=== Section Start ===

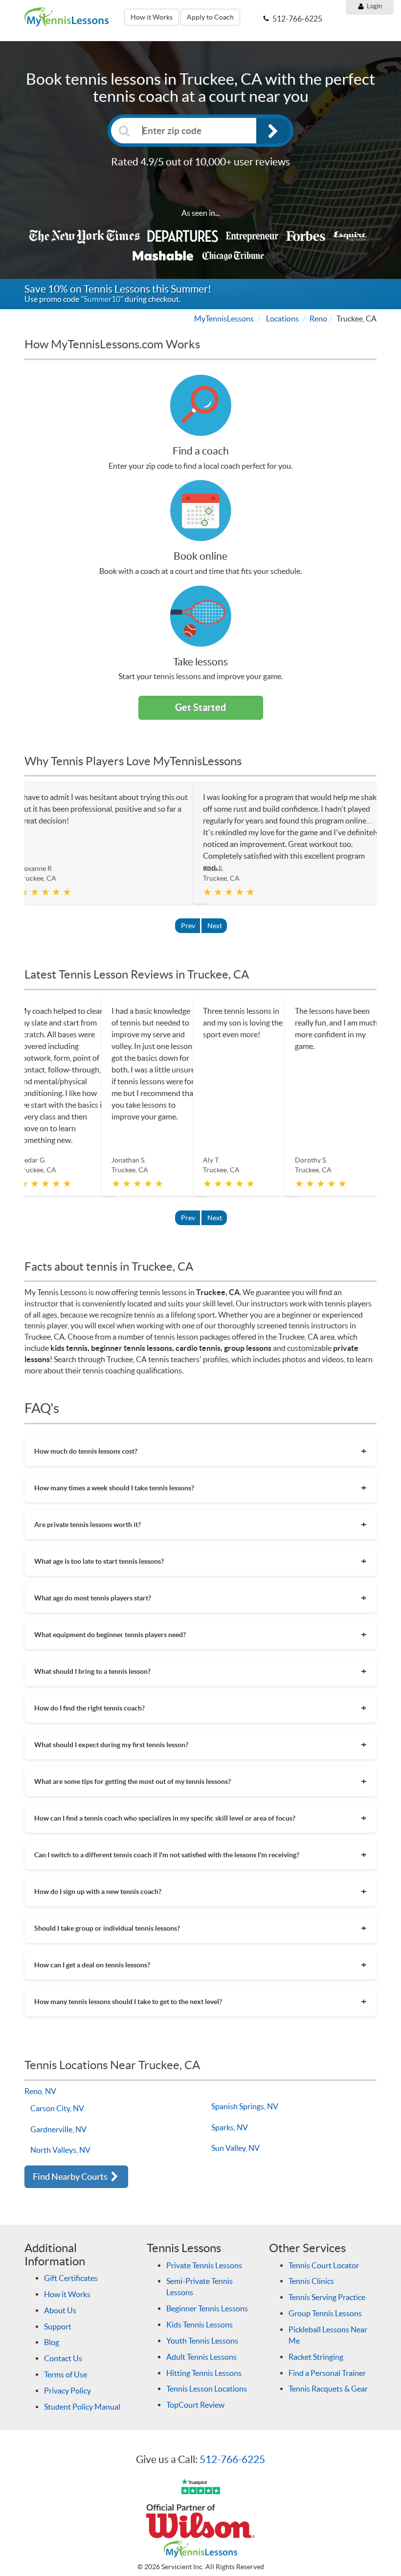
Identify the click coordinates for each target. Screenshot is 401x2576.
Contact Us (63, 2358)
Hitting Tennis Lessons (204, 2373)
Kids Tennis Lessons (199, 2324)
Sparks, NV (229, 2127)
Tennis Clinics (311, 2281)
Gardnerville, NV (58, 2129)
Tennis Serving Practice (327, 2297)
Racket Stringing (316, 2356)
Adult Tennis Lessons (201, 2356)
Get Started (200, 707)
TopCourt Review (195, 2404)
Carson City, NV (57, 2108)
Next (214, 926)
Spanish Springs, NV (244, 2106)
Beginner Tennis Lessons (207, 2308)
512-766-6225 (232, 2459)
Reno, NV (40, 2091)
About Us (60, 2310)
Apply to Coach (210, 17)
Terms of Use (65, 2374)
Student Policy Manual (82, 2406)
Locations (282, 318)
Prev (188, 926)
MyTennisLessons (224, 318)
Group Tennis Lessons (325, 2313)
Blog (51, 2342)
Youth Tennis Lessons (202, 2340)
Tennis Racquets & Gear (328, 2388)
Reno (318, 318)
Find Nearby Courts (71, 2176)
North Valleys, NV (60, 2149)
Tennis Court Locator (324, 2265)
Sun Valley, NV (235, 2147)
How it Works (152, 17)
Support (57, 2326)
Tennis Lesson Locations (206, 2388)
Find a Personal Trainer (327, 2373)
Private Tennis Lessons (204, 2265)
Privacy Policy (67, 2390)
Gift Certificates (71, 2278)
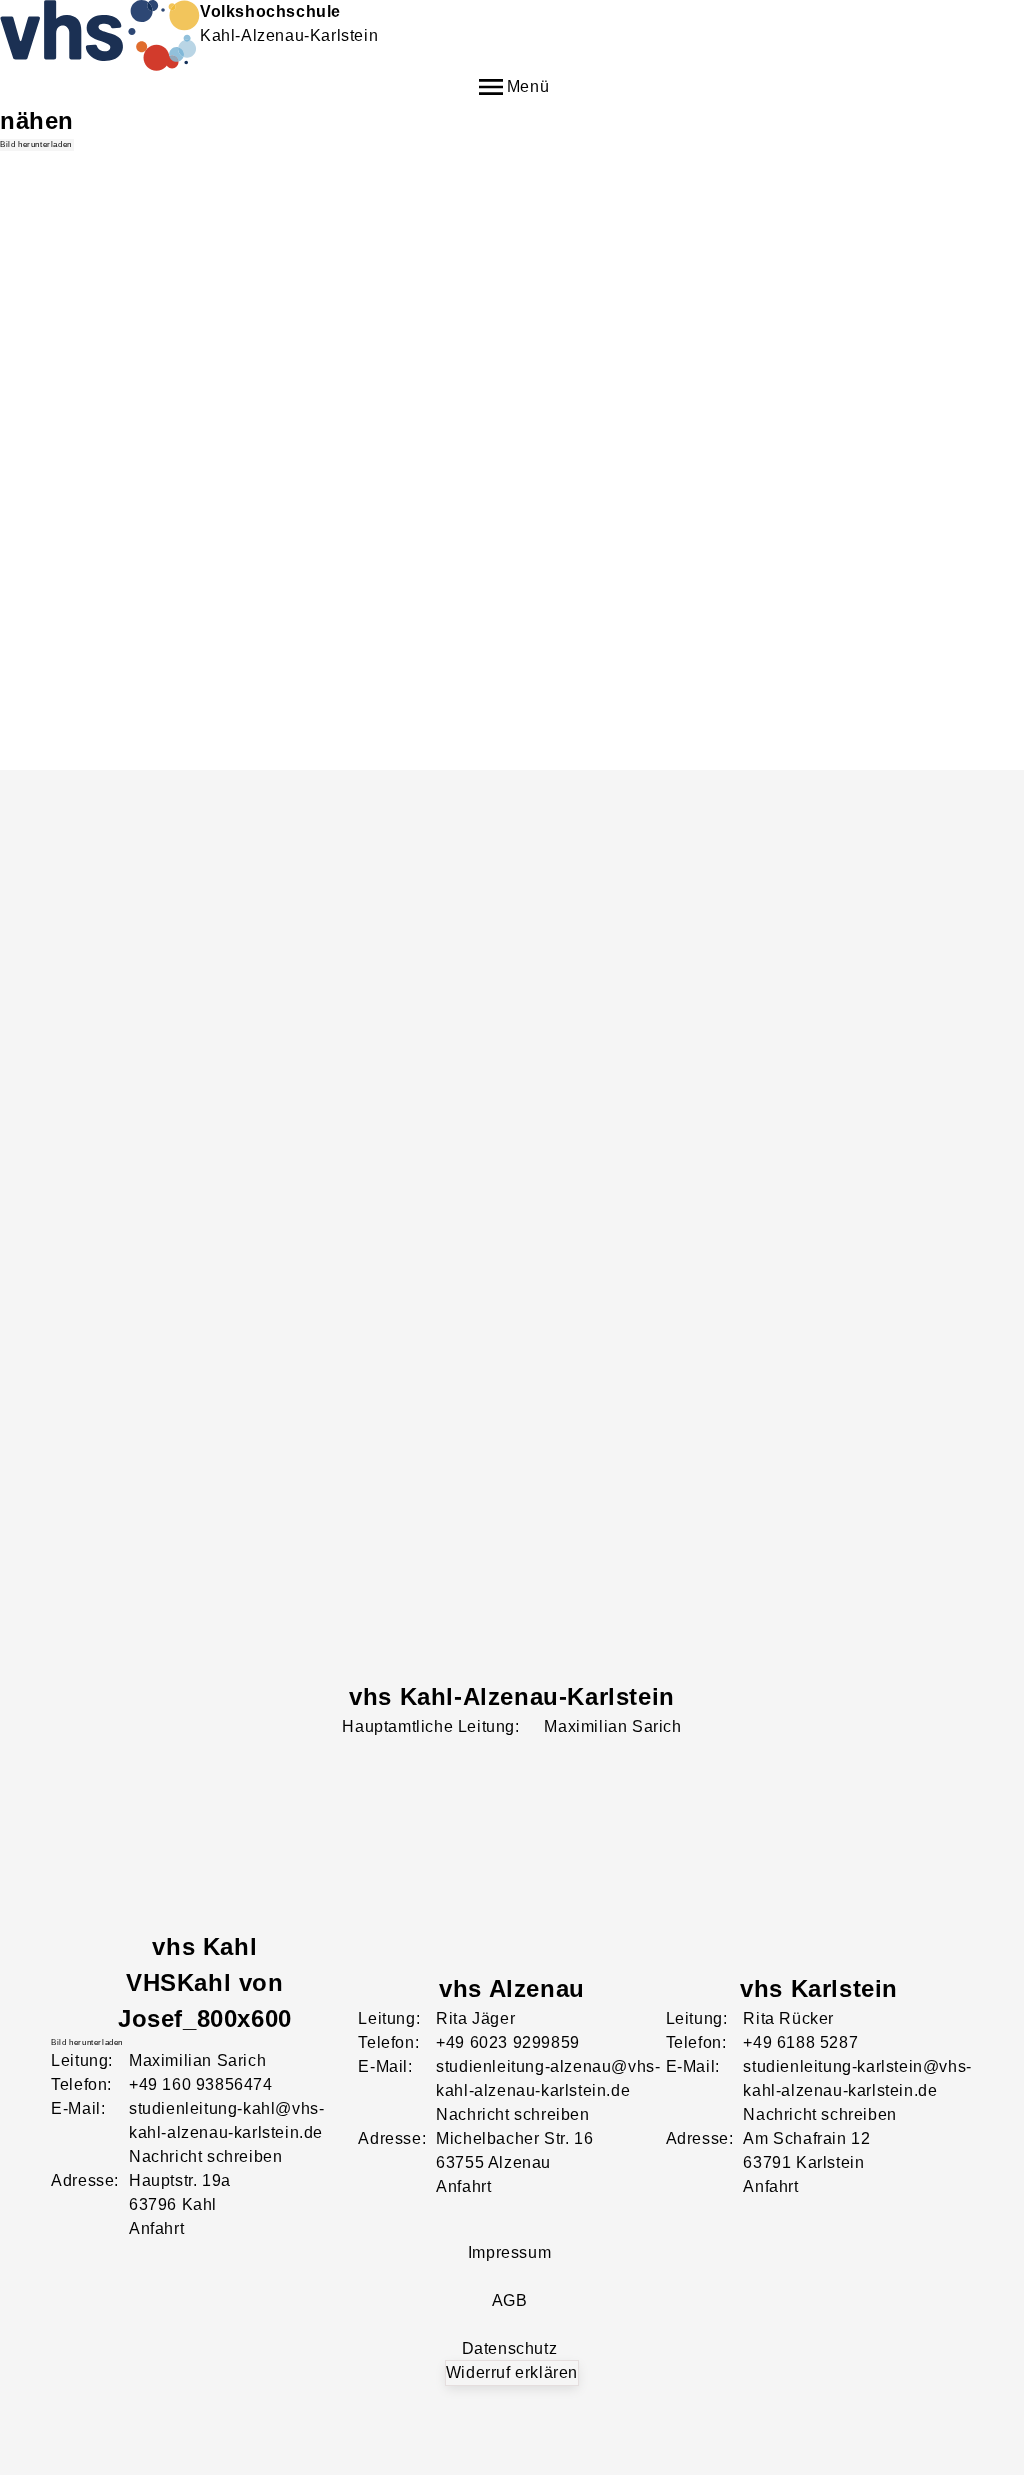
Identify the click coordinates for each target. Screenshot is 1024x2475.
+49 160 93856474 (201, 2084)
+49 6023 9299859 (508, 2042)
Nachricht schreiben (205, 2156)
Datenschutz (510, 2348)
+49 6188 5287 (800, 2042)
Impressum (509, 2252)
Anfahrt (156, 2228)
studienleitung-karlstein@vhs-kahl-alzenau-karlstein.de (857, 2078)
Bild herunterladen (36, 144)
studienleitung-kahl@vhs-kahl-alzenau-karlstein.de (226, 2120)
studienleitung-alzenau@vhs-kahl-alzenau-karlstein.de (548, 2078)
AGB (510, 2300)
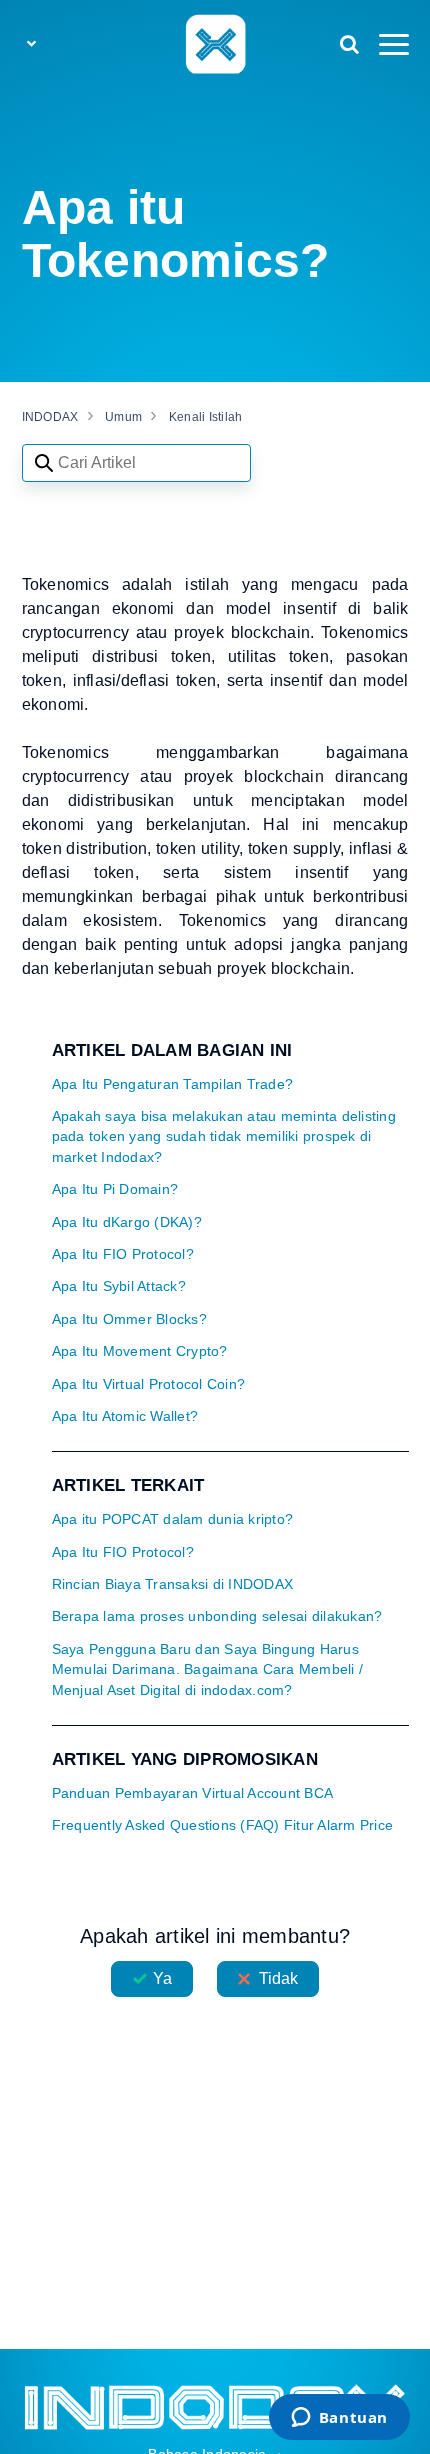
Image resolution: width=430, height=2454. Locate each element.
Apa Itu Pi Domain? (115, 1189)
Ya (162, 1978)
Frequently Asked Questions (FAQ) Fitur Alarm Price (223, 1825)
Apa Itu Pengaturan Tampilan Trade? (173, 1084)
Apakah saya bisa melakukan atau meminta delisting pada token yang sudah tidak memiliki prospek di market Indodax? (224, 1137)
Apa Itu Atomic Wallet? (125, 1416)
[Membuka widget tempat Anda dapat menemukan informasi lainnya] (339, 2419)
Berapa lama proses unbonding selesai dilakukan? (217, 1616)
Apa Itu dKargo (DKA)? (127, 1222)
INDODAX (50, 417)
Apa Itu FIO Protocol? (123, 1254)
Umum (123, 417)
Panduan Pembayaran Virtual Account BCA (193, 1793)
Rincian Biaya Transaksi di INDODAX (173, 1584)
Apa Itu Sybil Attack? (119, 1286)
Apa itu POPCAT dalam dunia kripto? (173, 1519)
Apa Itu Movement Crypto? (140, 1351)
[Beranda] (214, 43)
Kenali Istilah (206, 417)
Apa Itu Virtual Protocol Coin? (149, 1384)
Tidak (279, 1978)
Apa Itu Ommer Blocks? (129, 1319)
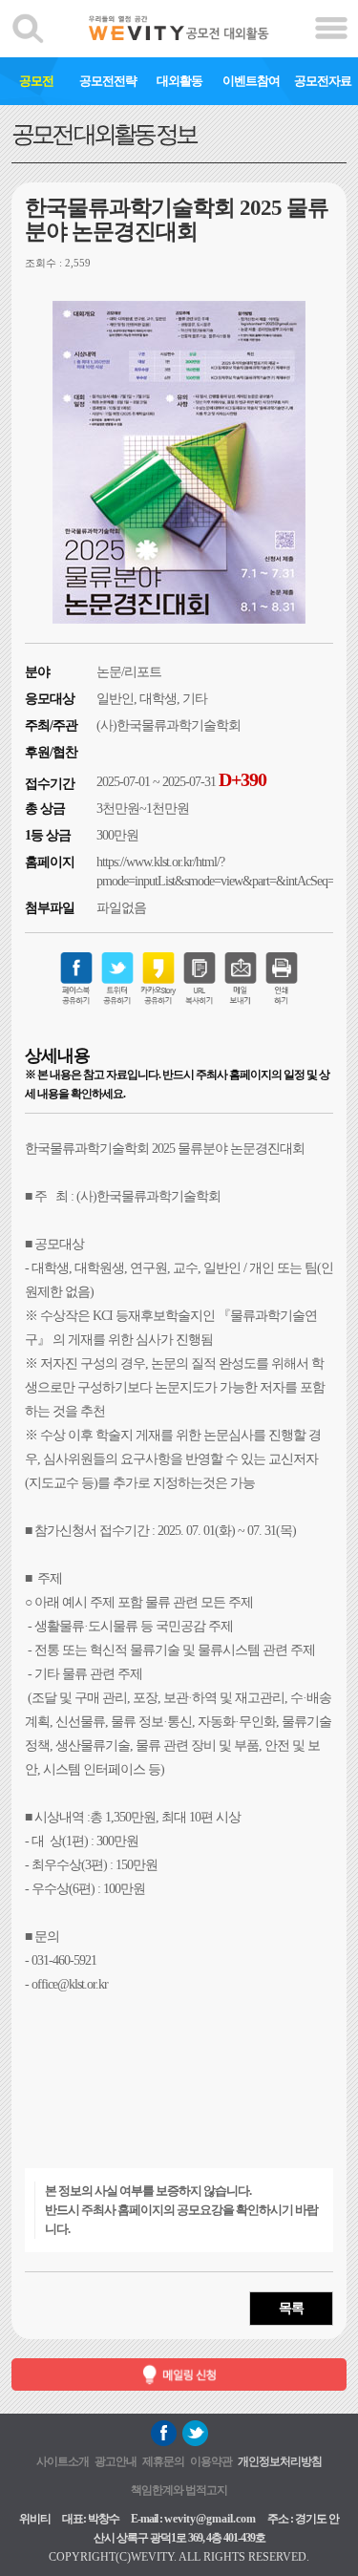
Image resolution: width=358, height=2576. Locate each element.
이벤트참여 (251, 81)
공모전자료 (322, 81)
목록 (291, 2308)
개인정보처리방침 (280, 2461)
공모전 (36, 81)
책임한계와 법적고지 (179, 2490)
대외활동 (179, 81)
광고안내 (116, 2461)
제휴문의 (163, 2461)
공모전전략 (108, 81)
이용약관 (211, 2461)
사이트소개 (62, 2461)
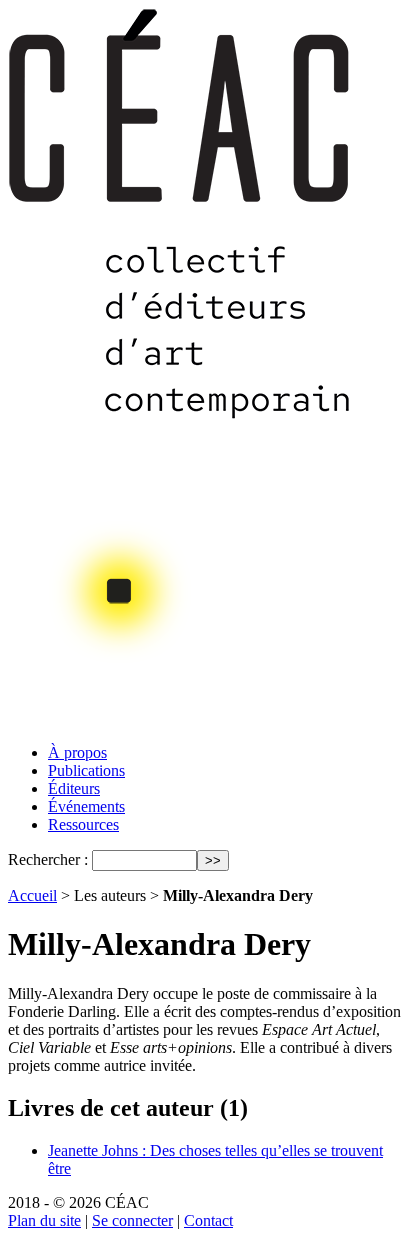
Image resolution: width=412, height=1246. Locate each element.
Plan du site (44, 1220)
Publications (86, 770)
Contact (208, 1220)
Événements (86, 806)
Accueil (32, 895)
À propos (77, 752)
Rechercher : (48, 859)
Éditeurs (74, 788)
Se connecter (132, 1220)
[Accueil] (181, 722)
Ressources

=== Section End ===

ABOUT THIS EXERCISE - Count how many lines in the records above hold the word "each", and answer with that number alone.

ANSWER FOR THIS EXERCISE - 5